Build OptiX 6.5 (Optix)

Code based on

and then on earlier versions of

# or set other flags
cmake -DCMAKE_EXPORT_COMPILE_COMMANDS=ON \
    -DCMAKE_CUDA_FLAGS="--use_fast_math --generate-line-info" \
    -B build src

# Other CMAKE_CUDA_FLAGS
#   --relocatable-device-code=true
#   --verbose

build specific targets

cmake --build build --target inOneWeekendOptix --clean-first
cmake --build build --target theNextWeekOptix
cmake --build build --target restOfLifeOptix --parallel 7

Optix example images

Tested on

  • Ubuntu Linux 19.10 amd64
  • cmake version 3.13.4 (3.13.4-1build1) - 3.8 and 3.11 add incremental features for CUDA
  • g++-8 version 8.3.0 (Ubuntu 8.3.0-23ubuntu2) - alternative to g++-9 that is default in Ubuntu 19.10

CUDA Tested on

  • CUDA toolkit 10.1 V10.1.168 (from nvidia-cuda-toolkit installer)
    • it installs dependency gcc-8 (gcc-9 is not yet supported in CUDA toolchain)
    • nsight compute 2019.5 (manual download and install from nvidia dev site)
    • nvcc version: Cuda compilation tools, release 10.1, V10.1.168
  • Nvidia RTX 2070 Super (Supports SM 7.5)

OptiX Tested on

Same as CUDA above.

Optix 6.5.0 SDK installed at /usr/local/nvidia/NVIDIA-OptiX-SDK-6.5.0-linux64. See notes/ subdirectory for other details and hints.
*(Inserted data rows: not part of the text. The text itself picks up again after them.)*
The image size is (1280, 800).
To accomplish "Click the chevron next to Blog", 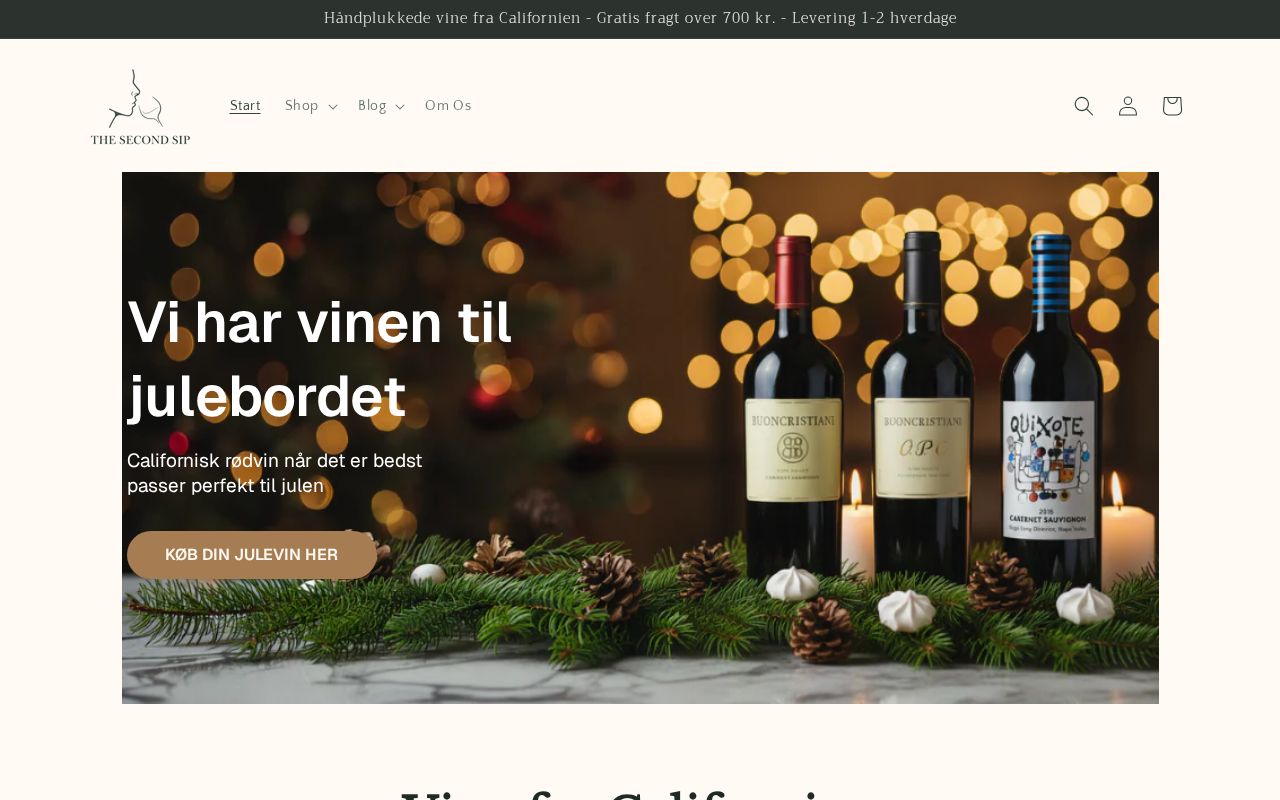I will click(x=400, y=107).
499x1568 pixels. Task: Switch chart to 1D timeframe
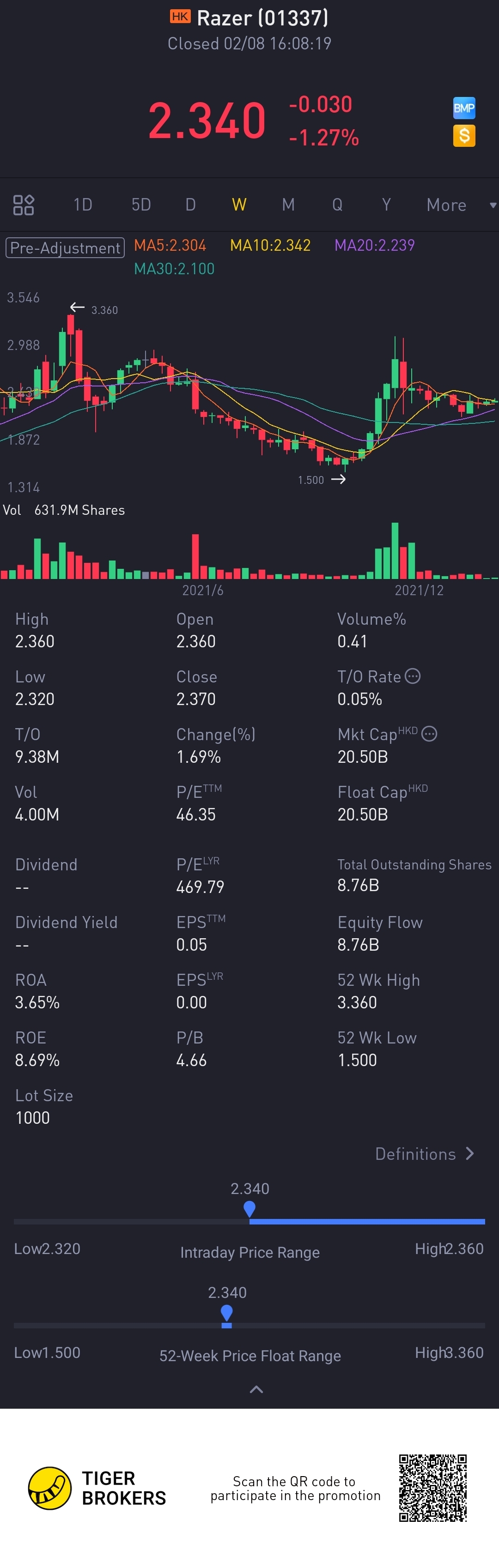83,205
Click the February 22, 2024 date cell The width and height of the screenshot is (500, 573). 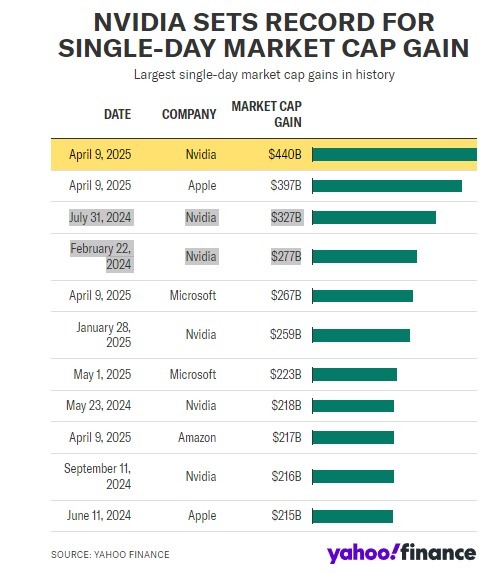point(102,256)
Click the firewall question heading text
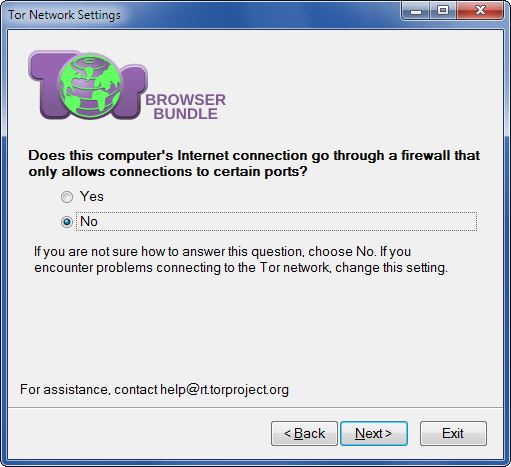 (254, 163)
Early performance comparisons

Ray Tracing In One Weekend final scene

  • Single thread CPU: Image took about 12.3 minutes, without BVH. (Intel 4960X Extreme Edition circa 2013)
  • Single thread CPU: When generating same scene with BVH partitioning, took about 3 minutes.
  • CUDA GPU version: When generating same scene without BVH partitioning, less than 4 seconds
  • OptiX GPU version: When generating similar scene at 1K samples per pixel, less than 2.5 seconds

Image Render examples

Image Renders (Optix GPU)

In One Weekend

IOW Optix final image 1200 x 600 pixels, 1K rays launched per pixel. Render time about 2.5 seconds using OptiX on an RTX card.

The Next Week

TNW lighting IOW image 2400 x 800 pixels with 9000 samples per pixel. took 67.9 seconds

TNW final image 3840 x 1080 pixels with 10240 samples per pixel. took 400 seconds

convert tnw-final_scene.png -resize 50% half_tnw-final_scene.png

Rest Of Life

TNW final image

convert output/rol-final-alum_1k.ppm -resize 50% rol-final-alum_1k.png

  • 2240 x 2240 pixels with 10240 samples per pixel, took 541 seconds or 9 minutes. most of noise is gone. PNG scaled to 50% after.
  • 2240 x 2240 pixels with 1024 samples per pixel, 55 seconds
  • A version 1000x1000 pixels with 500 rays launched per pixel (apples to apples comparison with C++ Rest Of Life final scene): 7.3 seconds (versus 1hr 8min)

Image Renders (C++ Single Thread CPU)

In One Weekend

final image

1200x800 pixels, 20 rays per pixel. Image took about 12.3 minutes, without BVH partitioning. When generating same scene with BVH, took about 3 minutes.

The Next Week

final image 2

1000x1000 pixels with 2500 rays per pixel. took over 18 hours

Rest Of Life

final image 1000x1000 pixels with 500 rays per pixel. Took 1 hour, 8 minutes

Image Renders (CUDA)

cuda final image Above: inOneWeekendCuda output, around four seconds to render.